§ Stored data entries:
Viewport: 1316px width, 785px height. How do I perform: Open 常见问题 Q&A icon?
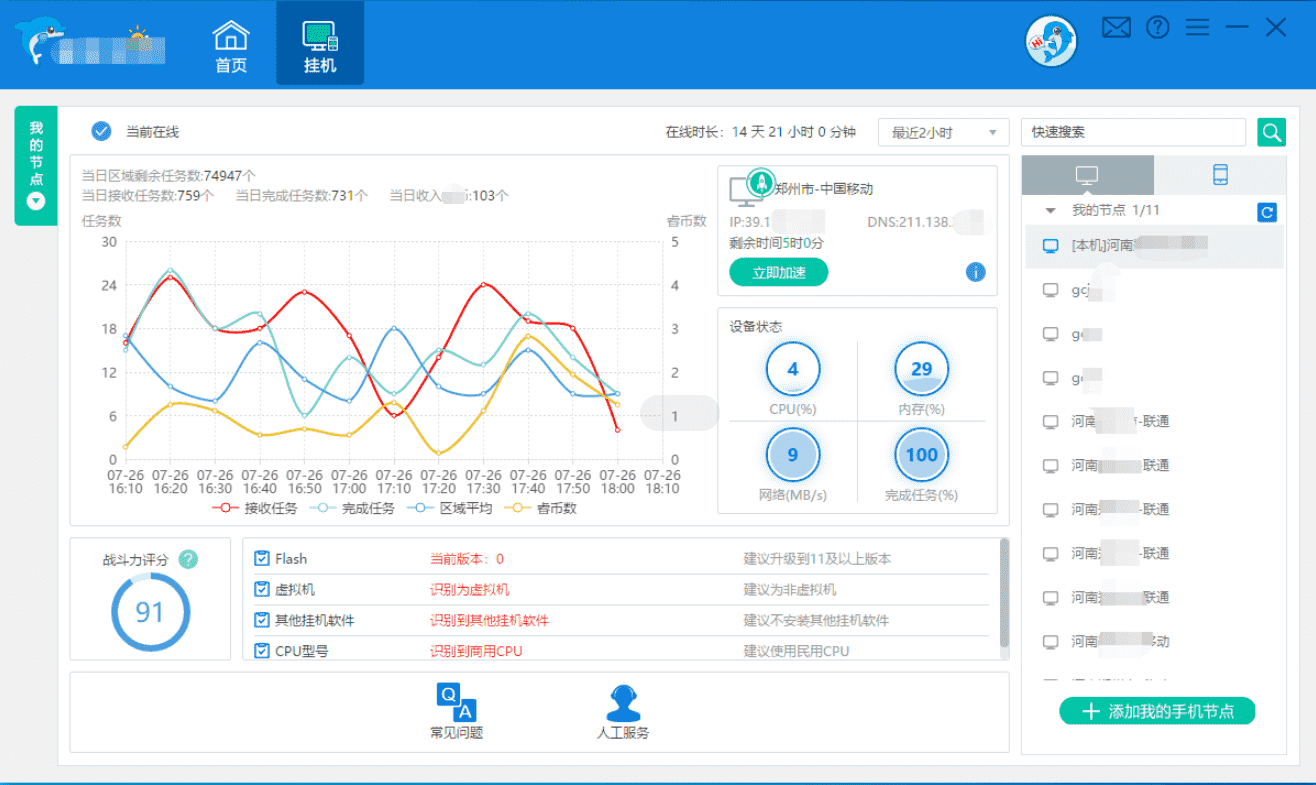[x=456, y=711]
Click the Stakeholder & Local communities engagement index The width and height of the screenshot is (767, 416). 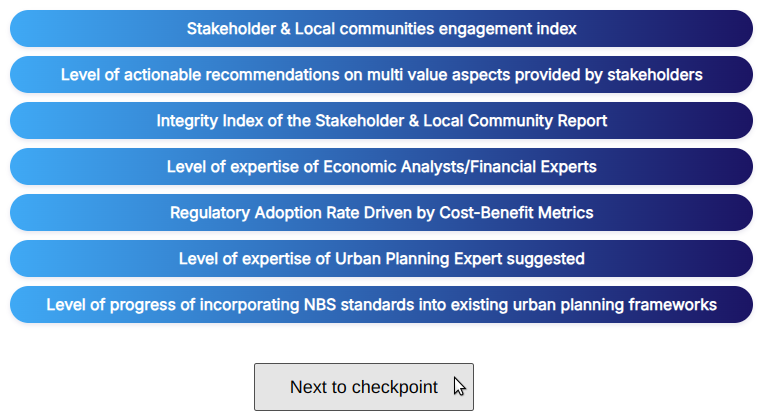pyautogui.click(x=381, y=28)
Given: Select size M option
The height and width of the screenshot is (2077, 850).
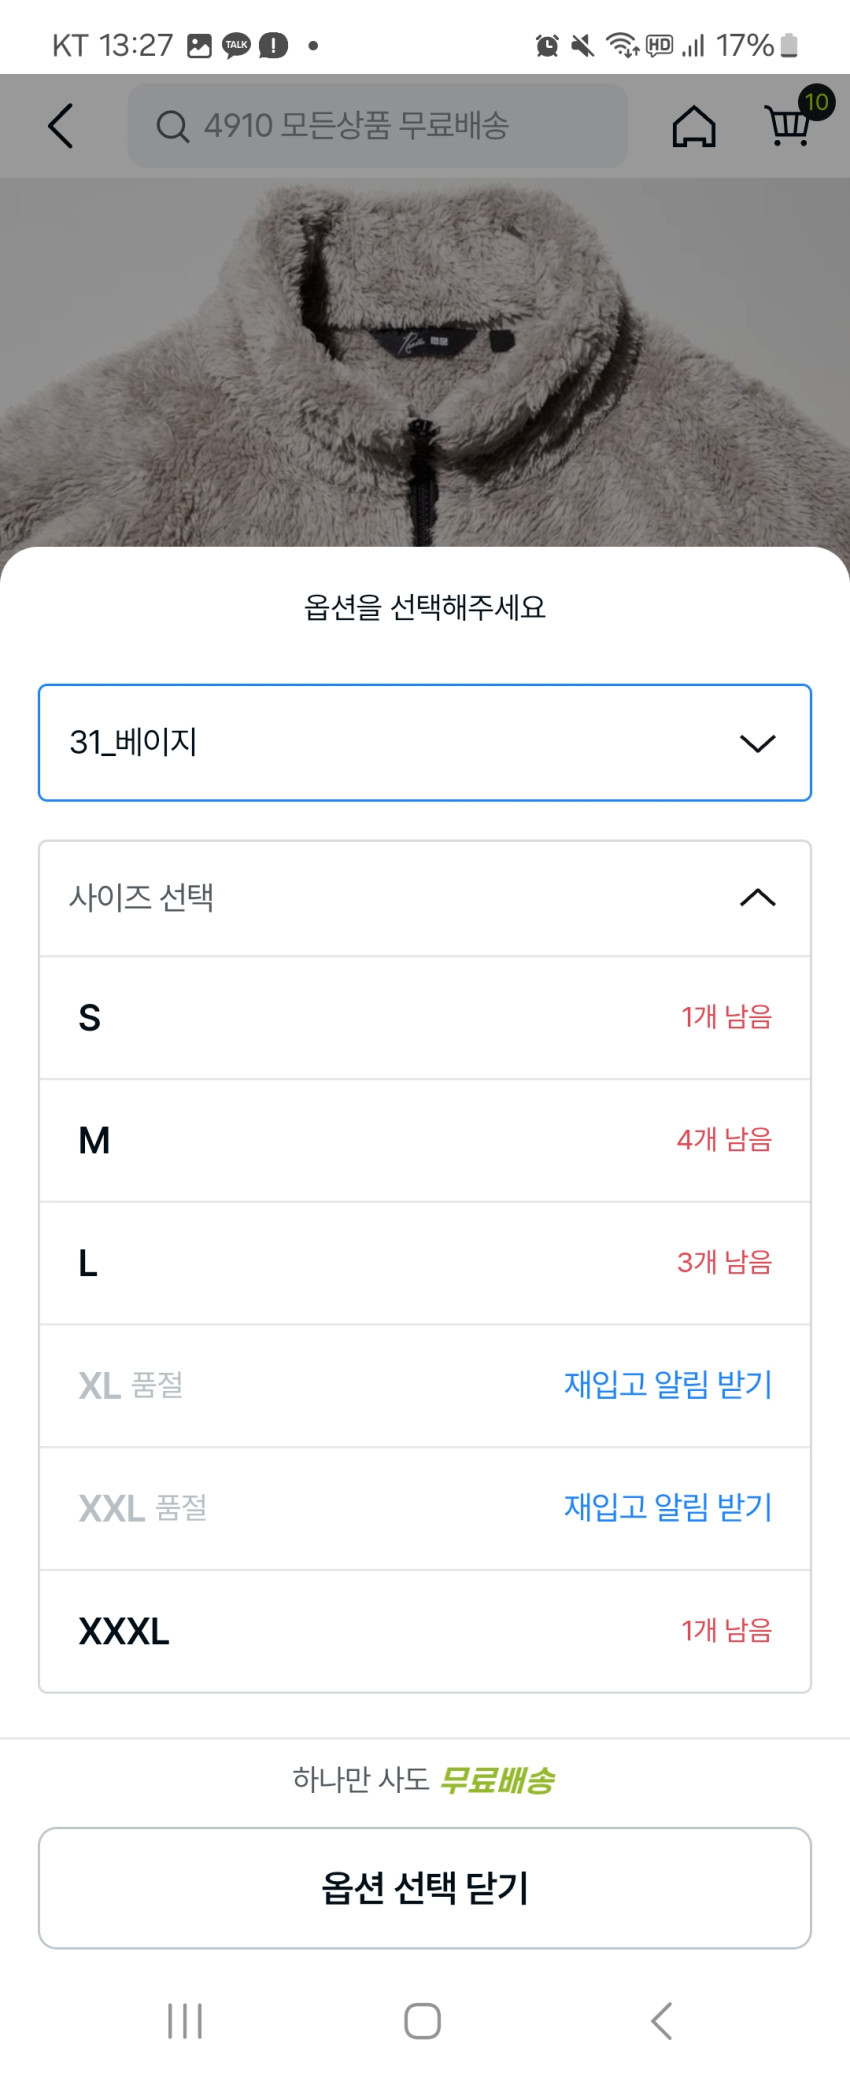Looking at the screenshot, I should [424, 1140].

§ Required work: What is needed is an exact restatement of every line from the line containing "Given: Select size M option" through the last line of the records, minus any pictures.

§ Solution:
Given: Select size M option
The height and width of the screenshot is (2077, 850).
Looking at the screenshot, I should [424, 1140].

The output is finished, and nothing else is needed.